Hypoxia has progressive effects on the functioning of the central nervous system. Accidents that occur at extreme altitude on Everest, and other mountains, may be due to poor judgment as a consequence of hypoxic depression of cerebral function. There will be other factors that also contribute to accidents, but whatever it is that has happened, being hypoxic can’t help the situation.
At extreme altitude supplementary oxygen can be used to prevent or reduce the effects of severe hypoxia. Having said that, it needs to be used in conjunction with a sensible acclimatisation schedule. Everest has rarely been climbed without oxygen and most climbers use bottled oxygen above 7,000m on an 8,000m peak. However, it is bulky and expensive so flow rates are kept low. When sleeping, a typical flow rate of 0.5 to 1 litre / min is delivered via a face mask, and when climbing above 8,000m this is increased to 2 to 3 l/min.
Typically a cylinder weighs in at around 2.5 / 3.5kg for a 3 / 4 litre bottle (or as much as 7kg for a 5.5 litre bottle). Depending on the flow rate they can provide oxygen from as much as 15 hours (or more) down to only a couple (or less). Typically the oxygen is delivered via a regulator on a constant flow so it is important to match the flow rate to your pace and vice versa.
Oxygen is delivered to the mask at a constant flow adjusted by a regulator. While the climber breathes out the constant flow oxygen is diverted to an accumulator. When an inhalation is made the accumulated oxygen is delivered as the first part of the breath, deep into the lungs. The rich oxygen mix is the first part of the breath until the accumulator empties then a secondary valve opens to allow ambient air to complete the filling of the anatomical dead space (the pipe feeding the deep lung where no oxygen exchange can take place).

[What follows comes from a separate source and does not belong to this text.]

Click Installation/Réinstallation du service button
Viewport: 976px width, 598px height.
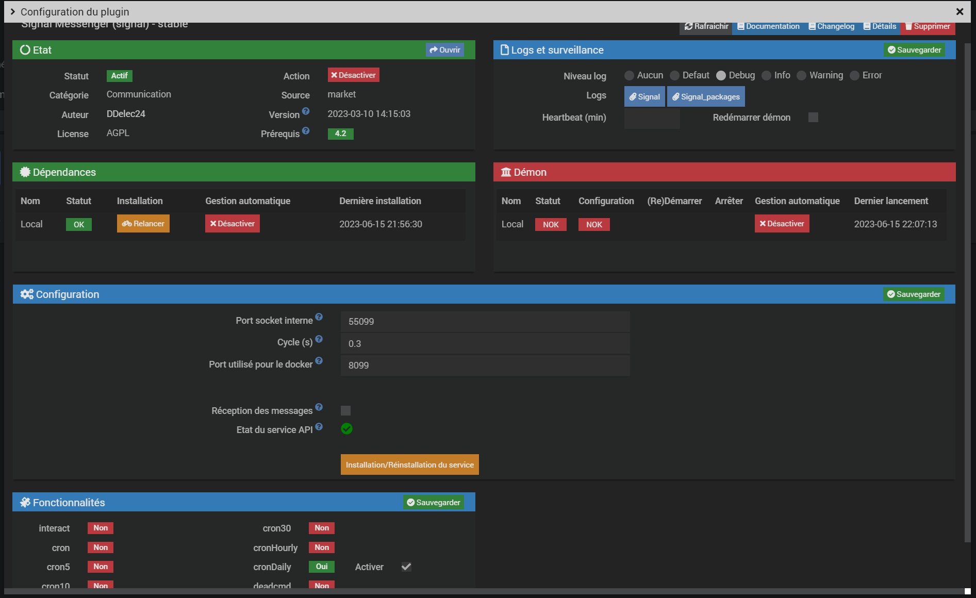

A demand fed system has been developed that detects the pressure differential and delivers a precise squirt of oxygen via tubes up the nose every time the climber breathes in. However, on Everest in 2005, they had an 80% system failure rate and recommended that climbers revert to a regular constant flow system. It will be a great breakthrough if the tolerances can be achieved that will cope with the demanding atmosphere (or lack of it) of extreme altitude mountaineering. But it is not a failsafe redundant system which is what is necessary on the likes of Everest.
There will always be a debate as to whether oxygen should be used for ultra high altitude mountaineering. There are very, very few people who have summited Everest without oxygen and undoubtedly, whilst oxygen allows people to venture to extreme altitude, there would be many more deaths if it wasn’t used. Whether or not it is viewed as being ethical, it is undoubtedly sensible. After all, a client who becomes debilitated puts the lives of other climbers, and the Climbing Sherpas, at risk.
• Become totally acquainted with your system before you have to use it
• Make sure you know which goggles, glasses, hats and balaclavas work well with your mask
• Make sure you can change bottles without cross threading the regulator
• Be aware that frozen condensation from your breath can clog the outlet valve
• You can’t adjust the regulator without removing your rucksack so set the rate (not too high) and match your pace accordingly. You can always turn it up later (or get someone reliable to do it for you).
• But be aware that some of the older regulators adjust in exactly the opposite direction so if someone is adjusting the flow rate for you they will be turning your flow rate up instead of down.
• There is no substitute for being acquainted with your system so practise practise practise. Preferrably before you put it on for the first time at Camp 3!